### Page
# # # # #

Cuanman () was an ethnic group in northern Yunnan, China. They came into power after assisting Zhuge Liang's Southern Campaign and dominated Yunnan during the Northern and Southern dynasties period. They were defeated by the Sui dynasty in 602 and split into the Baiman and Wuman, allegedly the ancestors of modern-day Bai people and Yi people.

History
According to the tomb tablet of Cuan Longyan, they were descended from a famous official in Shanxi, however it was common at the time to create fictitious lineages linking indigenous elites back to China, and it's also highly likely that the Cuans were originally native to Yunnan. In 549, a native from Ningzhou rose to power. The Northern Zhou dynasty granted him the title of prefectural governor(刺史) of Southern Ningzhou(南寧州). In contemporary Chinese historical records, the polity was called "Xicuan guo" (Western Cuan State). The Cuan sent tribute to Northern Zhou and the Sui dynasty. However Cuan power was broken in 597 and 602 when the Sui invaded. Cuan surrendered to the Sui and was executed but the Sui did not set up direct rule over the region. After Cuan Zan died, the Cuan were split between two rulers, Cuan Wan and Cuan Zhen. The son of Cuan Wan was later sent home by Emperor Taizong of Tang and made the prefect of Kunzhou (Kunzhou) The Cuan were divided in half between the east, known as the Wuman/Black Mywa (烏蠻), and the west, known as the Baiman/White Mywa (白蠻). In 737, Piluoge of the Wuman tribe, Mengshe, united the Wuman tribes and founded Nanzhao (南詔).

# # # # #

### Information shown
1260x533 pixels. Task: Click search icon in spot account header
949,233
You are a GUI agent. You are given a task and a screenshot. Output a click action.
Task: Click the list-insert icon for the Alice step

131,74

# # # # #

### The request
Go on with the Cuanman history that appears before the listing, continuing from its last sentence.

### Answer to this exercise
In 618, the Tang dynasty assigned Duan Lun as Commander-in-Chief (zongguan) to Yizhou (Chengdu). Cuan Hongda, Wan's son, was assigned to Kunzhou as prefect. Duan sent his subordinate, Yu Dashi, into Hongda's territory to persuade local tribes to give their allegiance to the Tang. Western Cuan was the first to pledge allegiance. In 621, a Tang official, Ji Hongwei, arrived in Nanning (Qujing) and won over more tribes. Some 30 jimi prefectures were created. However exorbitant taxation of the local population caused them to rebel. Duan sentenced them all to death. He was removed from power and transferred back to the capital. After Hongda died, the local chieftains requested the prefectures return to hereditary rule.

Rulers
Cuan Xi 231
Cuan Gu 265
Cuan Liang 327-330
Cuan Chen 330-340
Cuan Wei 345
Cuan Baozi 405
Cuan Longyan 445
Cuan Yun 514
Cuan Zan 548

Baiman (White Mywa)
Cuan Wan
Cuan Hongda
Cuan Guiwang
Acha (Guiwang's wife as regent) 
Cuan Shouyu

Wuman (Black Mywa)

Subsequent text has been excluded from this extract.